かつてはフィンテックという言葉自体が目新しいワードでしたが、最近はスタートアップだけでなく大手企業も積極的に取り組む大きなトピックになっています。
今回は、株式会社ペイルド代表取締役社長である柳 志明氏に「フィンテック業界における今年の注目トレンド」についてご寄稿いただきました。
順調に拡大する消費者向けキャッシュレス。今後の注目は法人決済のキャッシュレス化へ
まず、昨今フィンテックの中心であったキャッシュレス決済について見ていこうと思う。
2017年に「未来投資戦略2017」にて、2016年時のキャッシュレス比率が20%であったところ、2025年に40%まで引き上げるという意欲的な目標が示された。
政府の積極的なキャッシュレス還元キャンペーンや事業者の積極的な投資などにより、2021年には32.5%まで引き上がってきた。
最近は都心部を中心に現金を持ち歩かずに生活ができるほどキャッシュレスインフラが整備されつつあるが、実はまだ大きく進展していないのが法人のキャッシュレス化である。
法人向けのキャッシュレス化がまだ進まないのにはいくつかの理由があるが、特に法人の場合はレシートの取り扱いや承認フローなど、運用上対応しなければならない論点が多く残されている点に注目したい。

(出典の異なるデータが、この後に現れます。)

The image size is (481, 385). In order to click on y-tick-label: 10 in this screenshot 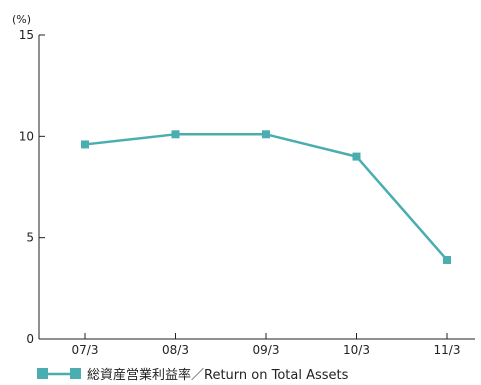, I will do `click(26, 136)`.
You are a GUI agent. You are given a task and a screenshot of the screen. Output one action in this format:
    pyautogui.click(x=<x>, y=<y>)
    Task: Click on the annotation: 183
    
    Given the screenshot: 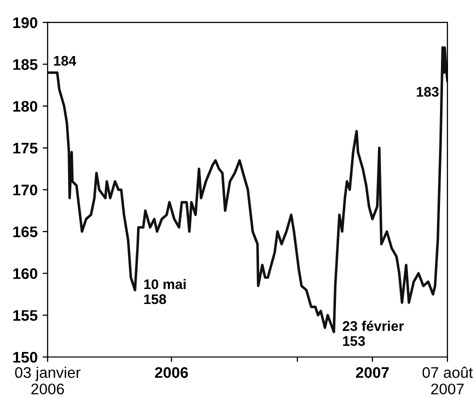 What is the action you would take?
    pyautogui.click(x=428, y=92)
    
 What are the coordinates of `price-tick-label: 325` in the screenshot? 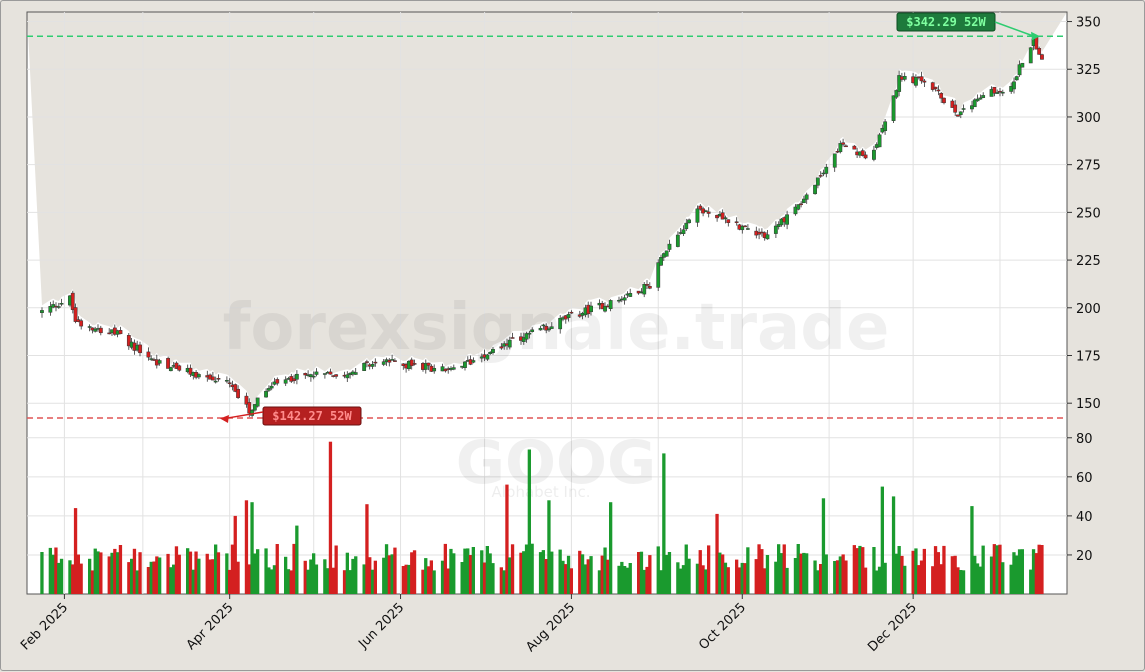 It's located at (1088, 70).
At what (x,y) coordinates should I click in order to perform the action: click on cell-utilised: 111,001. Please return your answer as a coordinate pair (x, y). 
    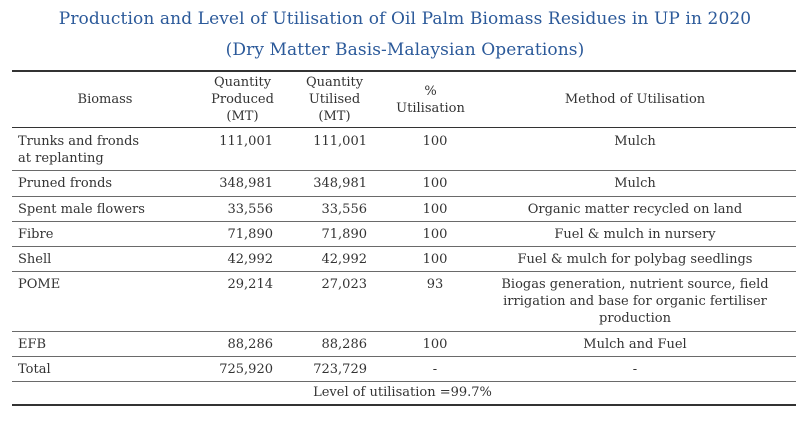
    Looking at the image, I should click on (340, 142).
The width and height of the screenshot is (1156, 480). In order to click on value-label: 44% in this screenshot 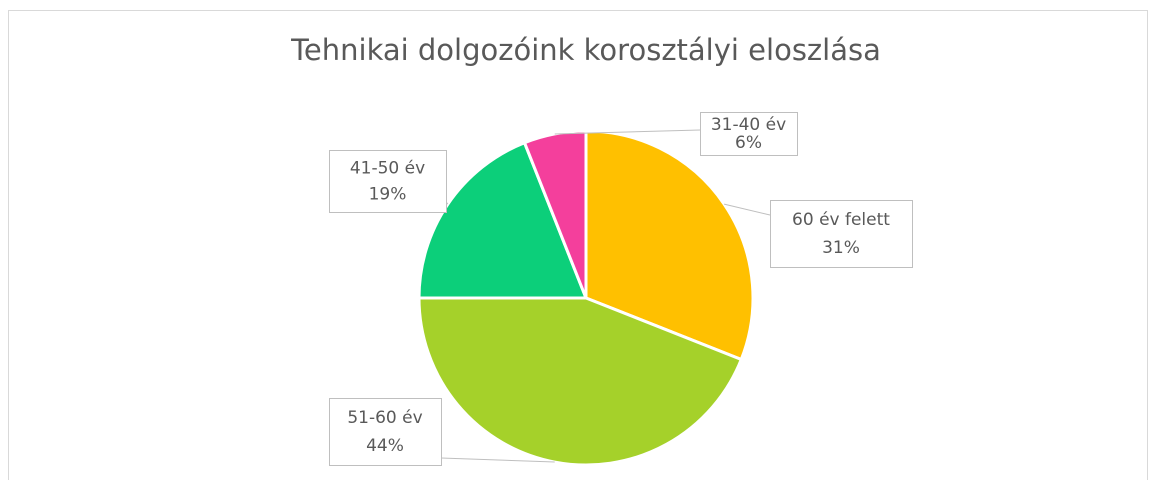, I will do `click(385, 446)`.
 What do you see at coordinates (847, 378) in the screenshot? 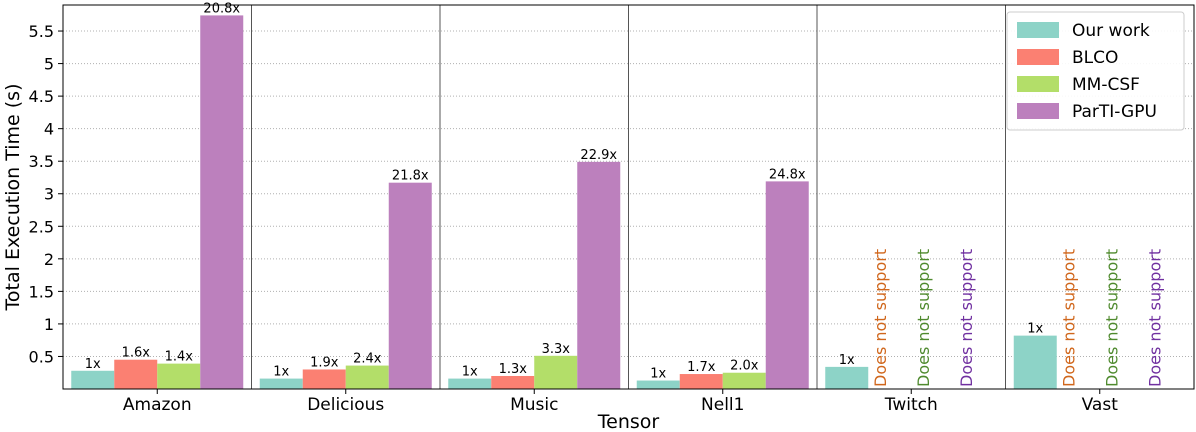
I see `bar-our-work-twitch` at bounding box center [847, 378].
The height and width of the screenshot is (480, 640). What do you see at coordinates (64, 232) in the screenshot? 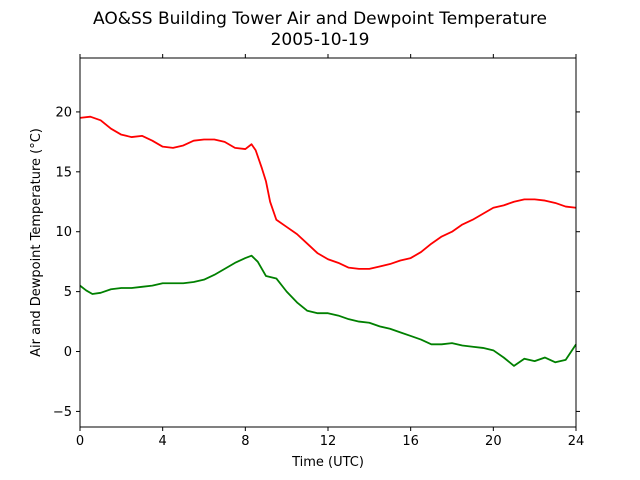
I see `y-tick-label-3: 10` at bounding box center [64, 232].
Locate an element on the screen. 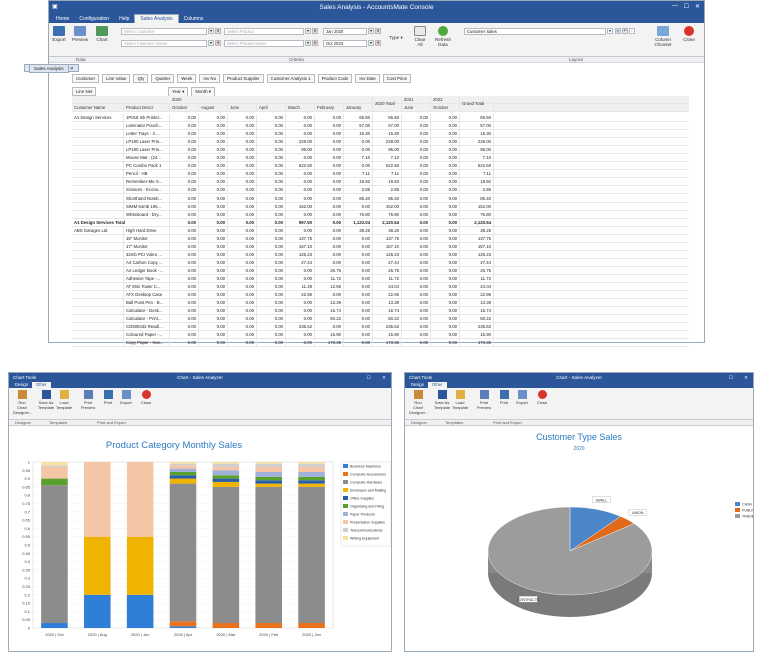 This screenshot has width=765, height=665. value-cell: 2.85 is located at coordinates (388, 190).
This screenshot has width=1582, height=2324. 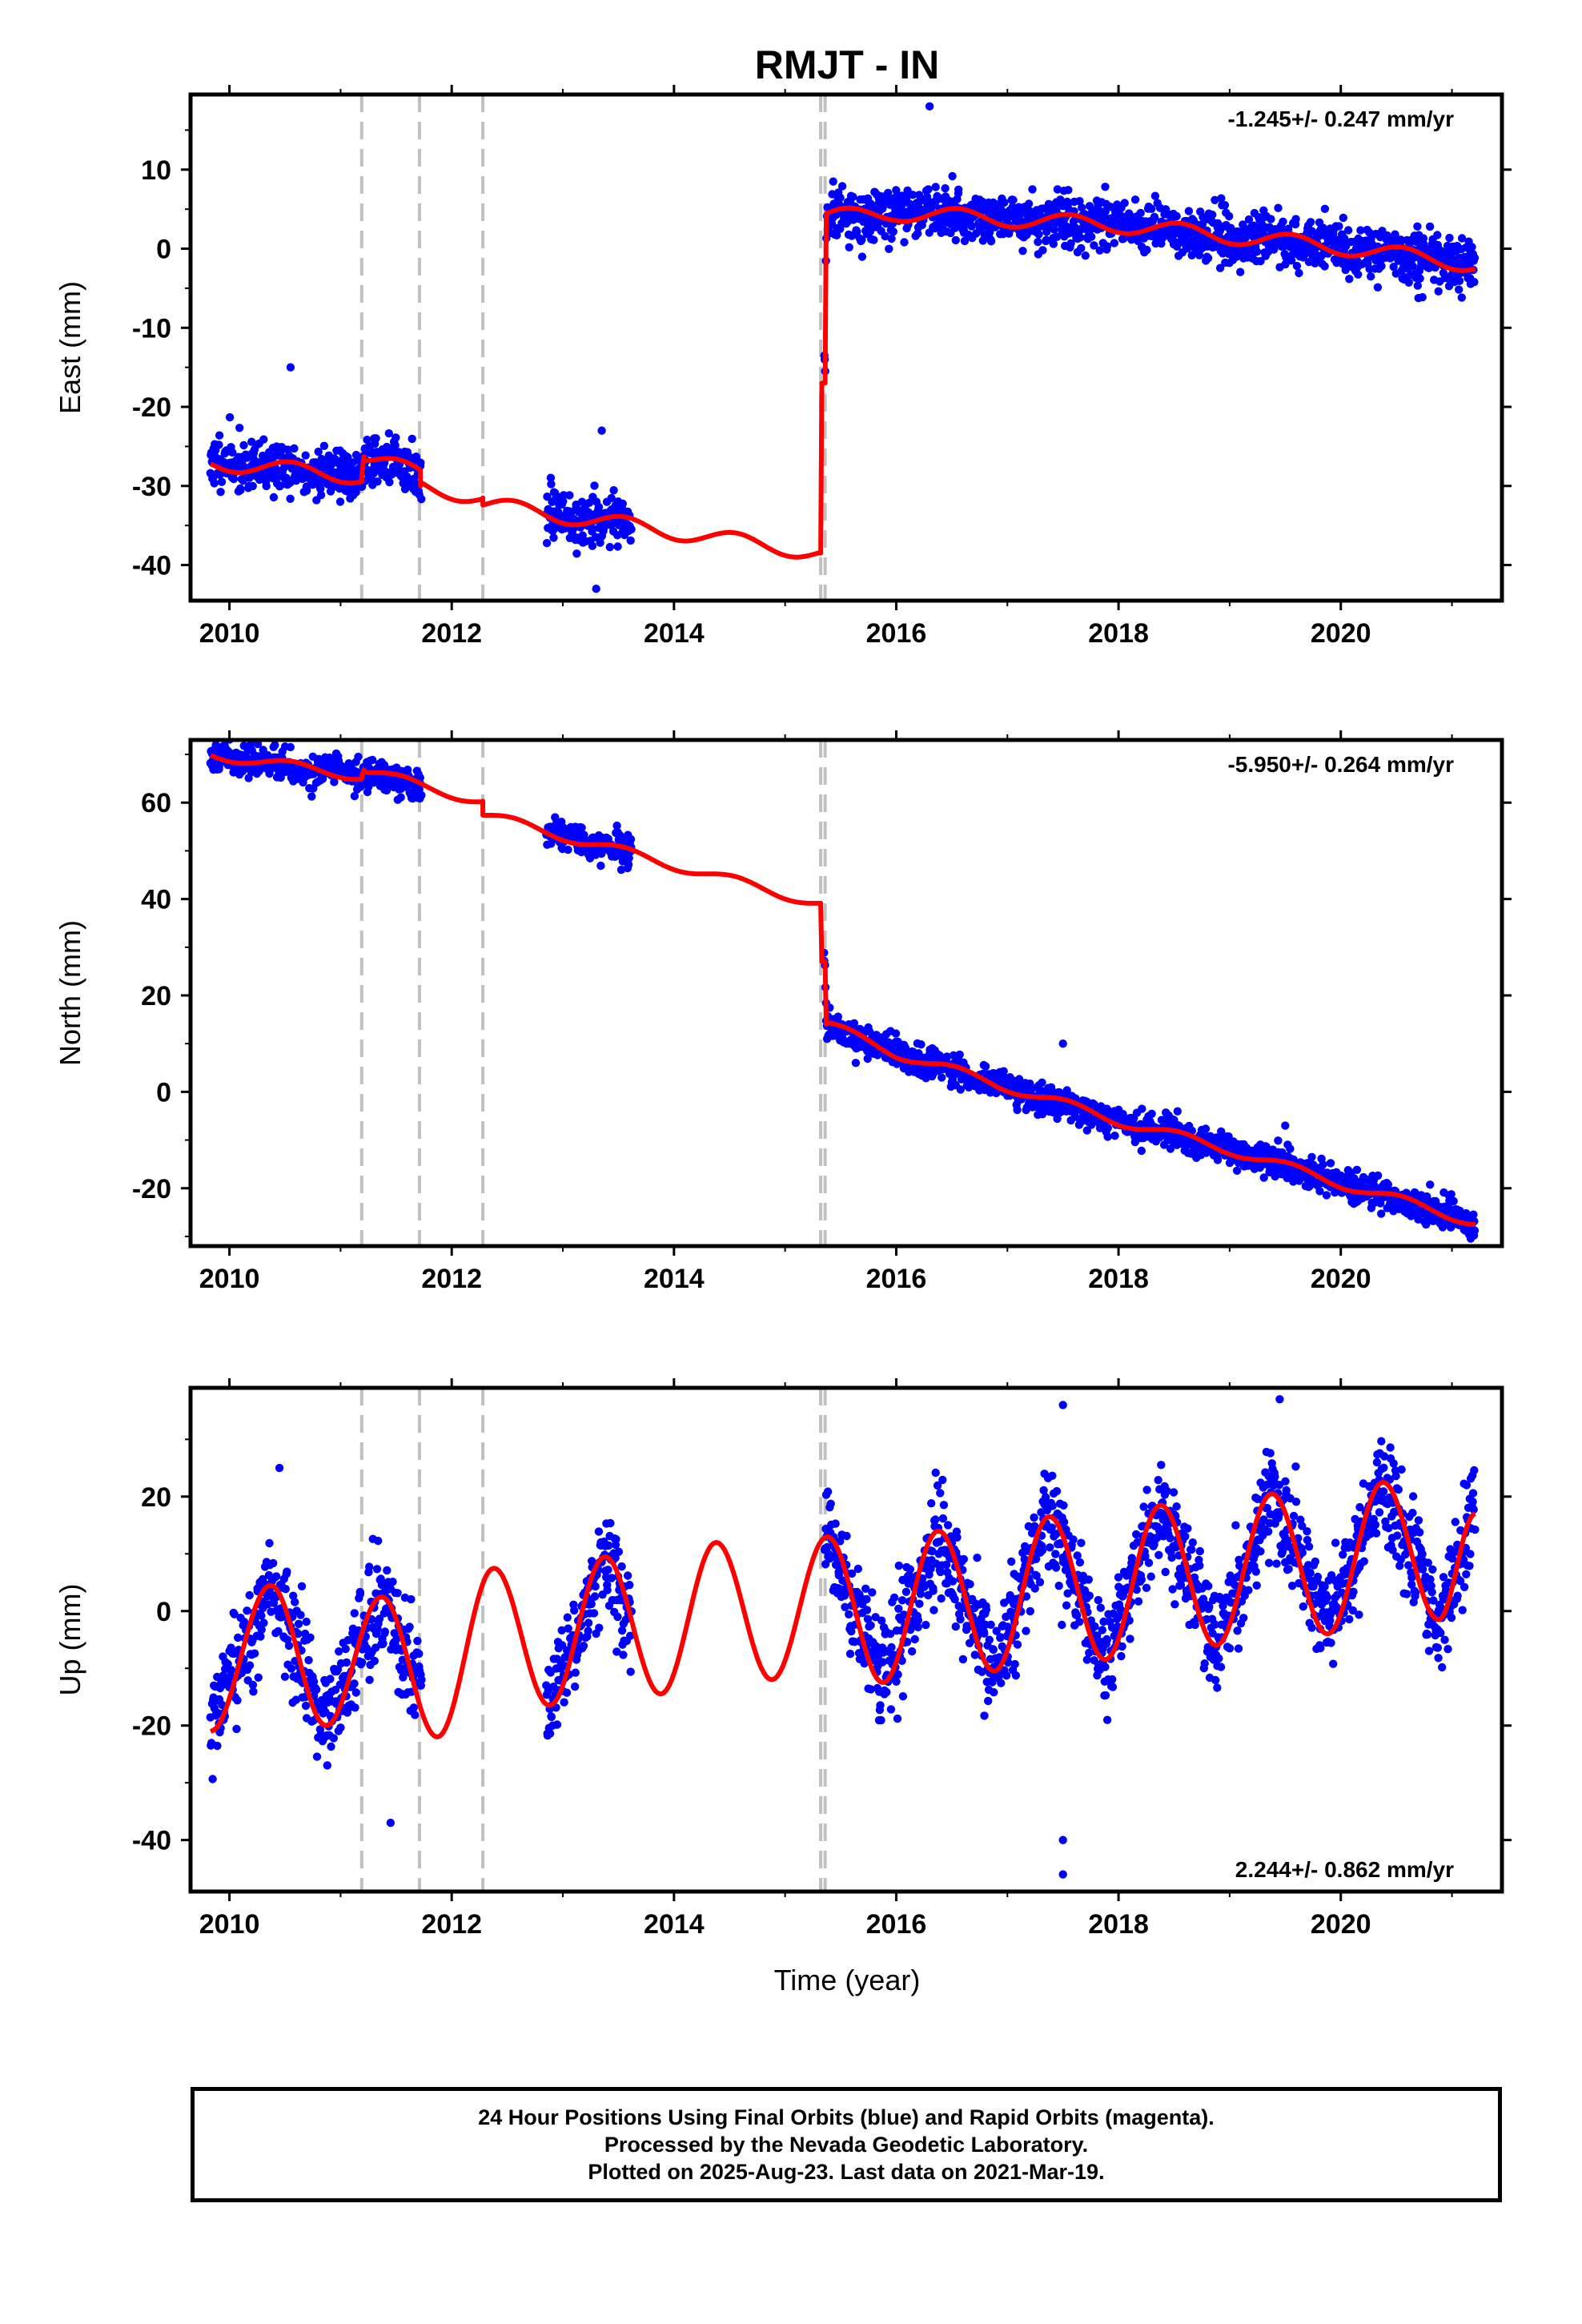 I want to click on east-y-tick-label: 10, so click(x=156, y=170).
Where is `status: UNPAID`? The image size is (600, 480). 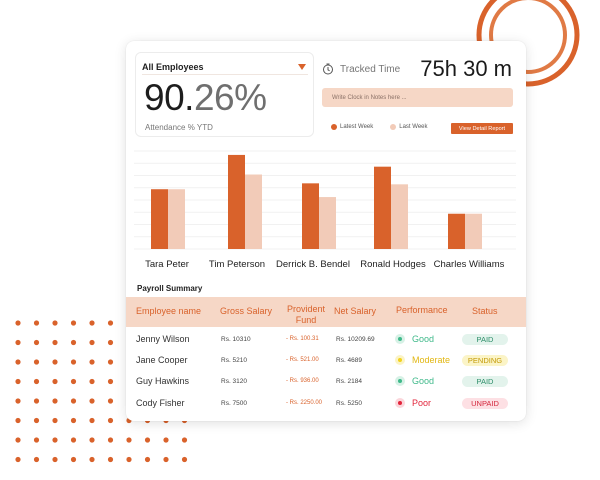
status: UNPAID is located at coordinates (485, 403).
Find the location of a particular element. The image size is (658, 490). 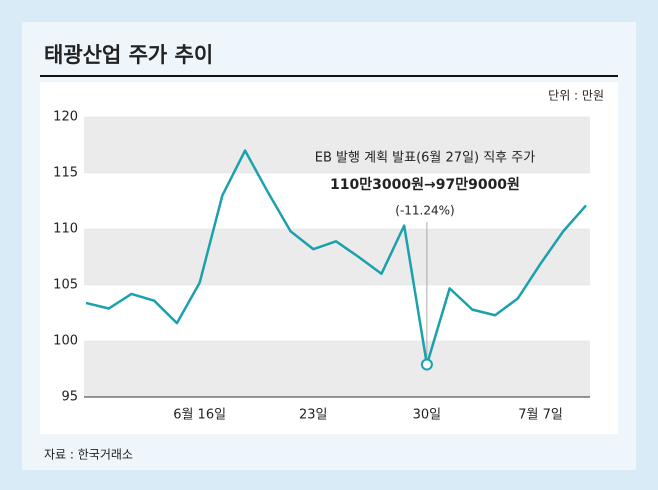

y-tick-label: 110 is located at coordinates (66, 230).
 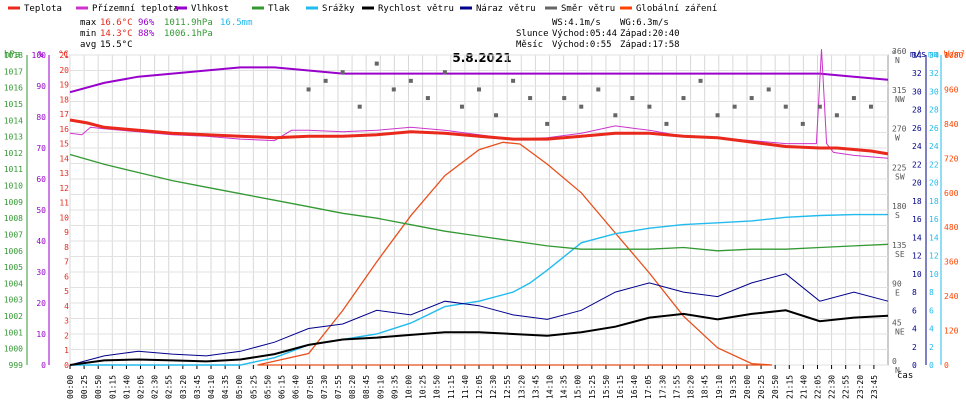 I want to click on y-tick-ms: 34, so click(x=917, y=56).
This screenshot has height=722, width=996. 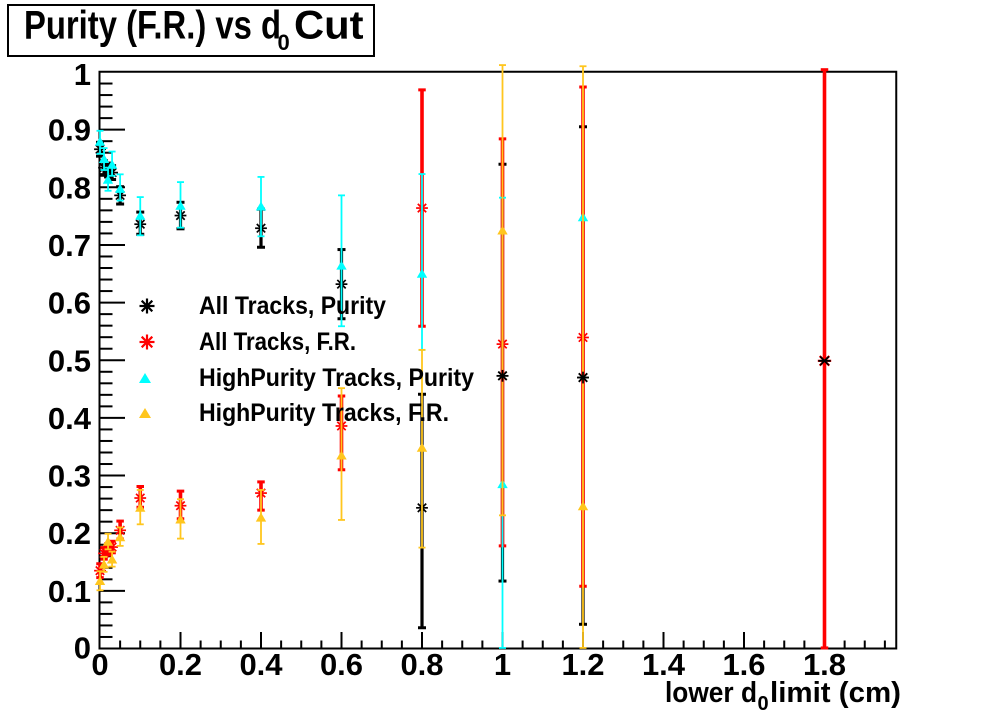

弊社ではこれらの業務フローにも耐えうるクラウド型法人カード「paild」を提供し、法人でも使い勝手のよい新たなサービスを提供している。
社会のキャッシュレスインフラを消費者向けのサービスが牽引する中、業務効率化やDXが叫ばれる法人においてもキャッシュレスが一つの大きなテーマになっていくだろう。
組込型金融を活用した大企業の金融事業への参入
数年前から組込型金融という言葉が使われるようになったが、今年は大きな案件が出てきそうだ。
昨年、いくつかの大企業が組込型金融を活用した新たな銀行サービスの展開を発表した。米著名VCであるAndreessen Horowitz(アンドリーセン・ホロウィッツ、略称a16z)がかつて“Every company will be a fintech company(全てのスタートアップはフィンテック企業になる)”と言ったように、まさに今までは金融業に縁遠かった企業が銀行サービスにアプローチし始めているということは注目に値するだろう。
また、この動きと筋道をあわせるかたちで、2021年には銀行・証券・保険を全て提供することが可能な金融サービス仲介業が創設されている。まだ登録事業者は多くないが、非金融の事業者が金融サービスを提供する土壌が作られつつある。
一方で、既存の顧客基盤を活用したクロスセルにとどまらず、新たな価値を提供できるかどうかにはまだ不透明な部分が多い。いずれにせよ、今年は今まで以上に組込型金融を活用したサービスが出てくると思われるが、どのような価値を社会にもたらすのか、注目していきたい。